### Selected extract
Thursday 10 December 2009

Thex Factor – Ugly Pianist Week – ‘Saturday, Saturday, Saturday’

These are the salient facts before we begin…

1. It is Ugly Pianist week
I can think of no other reason for making it both Elton John and Take That week. And for having Alicia Keys on. (Oh Snap!) GB Gary Barlow and Sir Elton Hercules John look a little similar too. Alicia Keys did a strange, patched together medley and won Dermot’s praise for not just plugging her new single. Alicia Keys looks so pretty (when she’s not singing) that I feel guilty about calling her ugly three sentences ago. Rihanna scares the hell out of people – presumably because Jedward weren’t there doing the same – by nuzzling against a white fur stole and singing about shooting people. She covered similar lyrical and sonic ground with Unfaithful and was decidedly less scary then.

2. I have not drunk all weekend and made ice cream
It made the X Factor far less interesting, as did the lack of the twins. I wanted so badly to drink my troubles away and watch those Irish twins prance and parade around and have silly hair. But my acute self-awareness, and the public’s cruelty last week, meant this could not be. Sober and twinless, this week’s live show was about as fun as plucking dick hairs with flimsy tweezers. Danyl was the funniest thing. Twice.

3. We've moved
And isn't it lovely here? The kitchen is new. The lintels are solid. I could really have some fun at this new address. Toga parties, the lot. Come visit thexfactorrankblog.blogspot.com often.

On with the rankings…

1. JOE – ‘Do. What. U. Like’
Lovable Geordie Joe minces to the top of the rankings for the first time with his own brand of pop covers made musical theatre. Well done him.
######
Directive:
List the headings of the salient facts that the X Factor blog post gives before its rankings.
### Recorded information
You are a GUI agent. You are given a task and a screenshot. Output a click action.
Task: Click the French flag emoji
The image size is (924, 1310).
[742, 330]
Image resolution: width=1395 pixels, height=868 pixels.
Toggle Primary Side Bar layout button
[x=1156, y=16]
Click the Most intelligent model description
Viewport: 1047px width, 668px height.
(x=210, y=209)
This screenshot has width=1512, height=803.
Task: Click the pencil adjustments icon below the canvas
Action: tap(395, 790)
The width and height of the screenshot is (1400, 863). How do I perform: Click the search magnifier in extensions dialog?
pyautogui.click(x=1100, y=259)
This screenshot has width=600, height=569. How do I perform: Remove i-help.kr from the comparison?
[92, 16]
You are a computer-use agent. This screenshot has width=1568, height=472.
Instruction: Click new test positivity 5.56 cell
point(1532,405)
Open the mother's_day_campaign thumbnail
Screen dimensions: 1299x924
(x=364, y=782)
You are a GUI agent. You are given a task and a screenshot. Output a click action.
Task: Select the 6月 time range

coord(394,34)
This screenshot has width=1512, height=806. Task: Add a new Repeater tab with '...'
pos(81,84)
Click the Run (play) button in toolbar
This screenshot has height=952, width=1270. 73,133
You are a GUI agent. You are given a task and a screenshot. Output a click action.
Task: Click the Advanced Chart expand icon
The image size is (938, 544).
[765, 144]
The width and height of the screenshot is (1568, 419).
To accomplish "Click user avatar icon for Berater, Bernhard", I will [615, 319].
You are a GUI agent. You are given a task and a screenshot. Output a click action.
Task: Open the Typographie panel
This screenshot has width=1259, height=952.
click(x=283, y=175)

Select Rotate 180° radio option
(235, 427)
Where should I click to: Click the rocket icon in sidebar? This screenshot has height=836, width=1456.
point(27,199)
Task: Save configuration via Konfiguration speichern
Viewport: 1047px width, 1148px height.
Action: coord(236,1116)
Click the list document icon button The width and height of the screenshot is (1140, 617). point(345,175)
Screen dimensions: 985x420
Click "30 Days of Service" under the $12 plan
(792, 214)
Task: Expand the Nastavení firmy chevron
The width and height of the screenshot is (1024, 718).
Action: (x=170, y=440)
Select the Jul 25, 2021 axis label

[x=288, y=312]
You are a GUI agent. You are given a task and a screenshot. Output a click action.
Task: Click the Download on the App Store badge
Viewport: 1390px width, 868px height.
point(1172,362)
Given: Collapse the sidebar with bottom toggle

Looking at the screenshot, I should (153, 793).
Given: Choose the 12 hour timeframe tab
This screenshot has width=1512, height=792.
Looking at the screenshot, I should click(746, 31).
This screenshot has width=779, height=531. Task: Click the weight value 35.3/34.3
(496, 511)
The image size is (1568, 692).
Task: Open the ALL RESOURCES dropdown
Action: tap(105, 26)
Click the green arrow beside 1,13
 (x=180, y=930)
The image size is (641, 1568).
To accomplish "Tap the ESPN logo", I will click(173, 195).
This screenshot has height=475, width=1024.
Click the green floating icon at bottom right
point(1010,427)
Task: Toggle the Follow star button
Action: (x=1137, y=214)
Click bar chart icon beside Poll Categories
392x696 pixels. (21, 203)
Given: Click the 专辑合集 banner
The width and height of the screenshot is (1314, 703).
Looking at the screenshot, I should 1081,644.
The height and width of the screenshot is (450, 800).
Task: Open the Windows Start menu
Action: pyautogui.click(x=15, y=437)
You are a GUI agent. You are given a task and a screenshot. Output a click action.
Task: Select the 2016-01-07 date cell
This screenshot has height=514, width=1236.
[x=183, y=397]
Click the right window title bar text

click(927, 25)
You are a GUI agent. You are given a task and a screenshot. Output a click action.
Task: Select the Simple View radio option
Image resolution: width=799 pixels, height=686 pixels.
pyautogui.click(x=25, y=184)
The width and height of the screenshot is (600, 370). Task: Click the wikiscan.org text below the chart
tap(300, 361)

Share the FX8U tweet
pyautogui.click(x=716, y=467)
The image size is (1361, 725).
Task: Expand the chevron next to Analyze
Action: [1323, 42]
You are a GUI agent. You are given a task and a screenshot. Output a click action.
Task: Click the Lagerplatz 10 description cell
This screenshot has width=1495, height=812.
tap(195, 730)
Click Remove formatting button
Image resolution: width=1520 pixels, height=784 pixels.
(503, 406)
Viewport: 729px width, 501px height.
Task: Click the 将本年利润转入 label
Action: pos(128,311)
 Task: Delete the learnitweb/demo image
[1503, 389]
######
Answer to the task:
1. It is Ugly Pianist week
2. I have not drunk all weekend and made ice cream
3. We've moved